_WHAT TO DO:_ Reproduce the part of the entries that opens with the line containing "You are a computer-use" and closes with the line containing "pos(1151,645)", both included, with the requests left in and the pictures left out. Shift every coordinate in the answers up by 83.

_GIVEN ENTRIES:_
******************************

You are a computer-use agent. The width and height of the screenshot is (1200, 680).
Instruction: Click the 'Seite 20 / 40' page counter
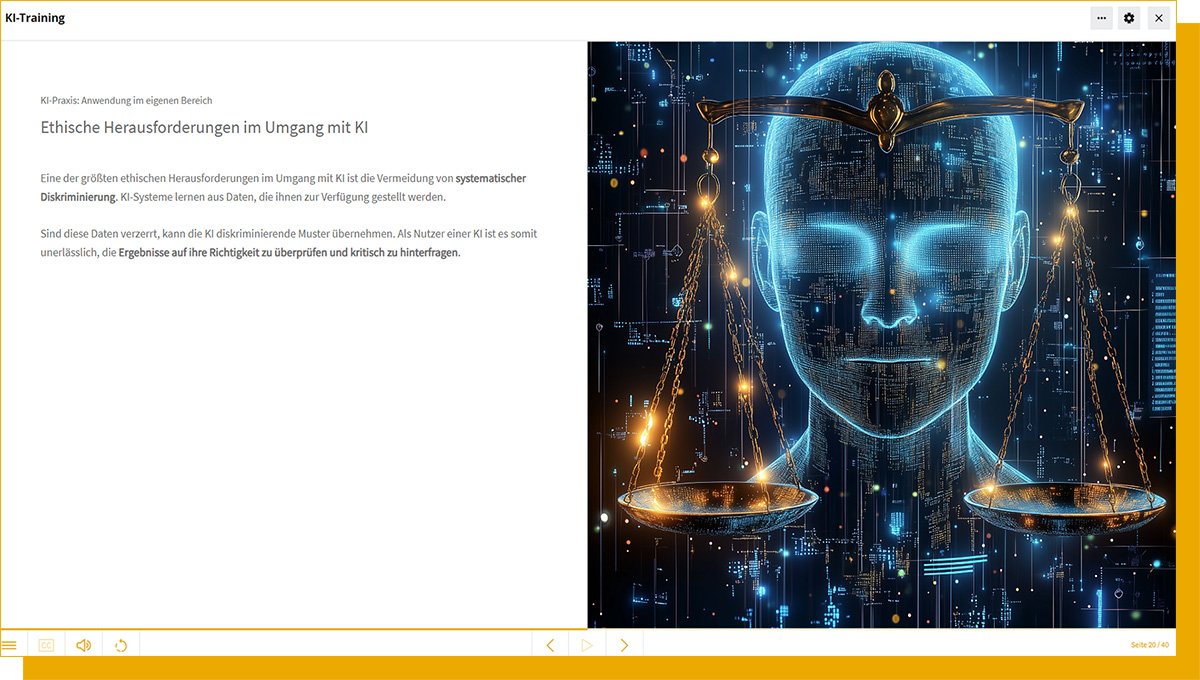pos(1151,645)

******************************

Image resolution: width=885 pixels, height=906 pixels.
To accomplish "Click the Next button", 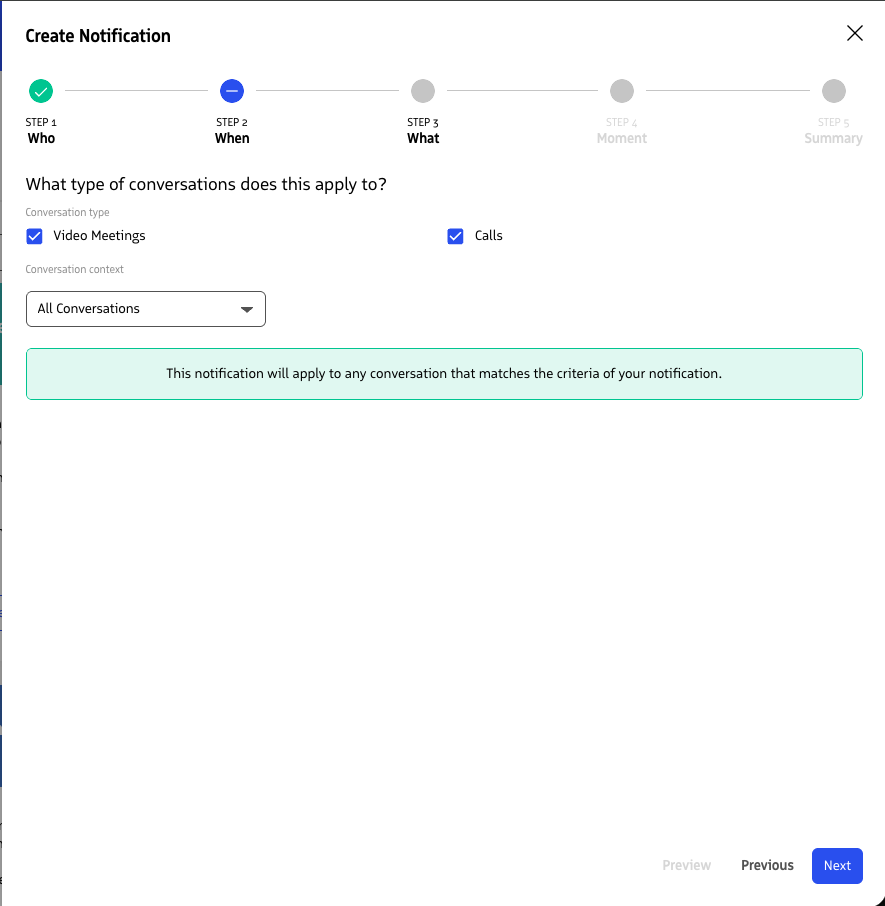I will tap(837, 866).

******************************

_EXERCISE OUTPUT:_
You are a computer-use agent. The width and height of the screenshot is (1200, 680).
Instruction: Click the 'Seite 20 / 40' page counter
pos(1234,728)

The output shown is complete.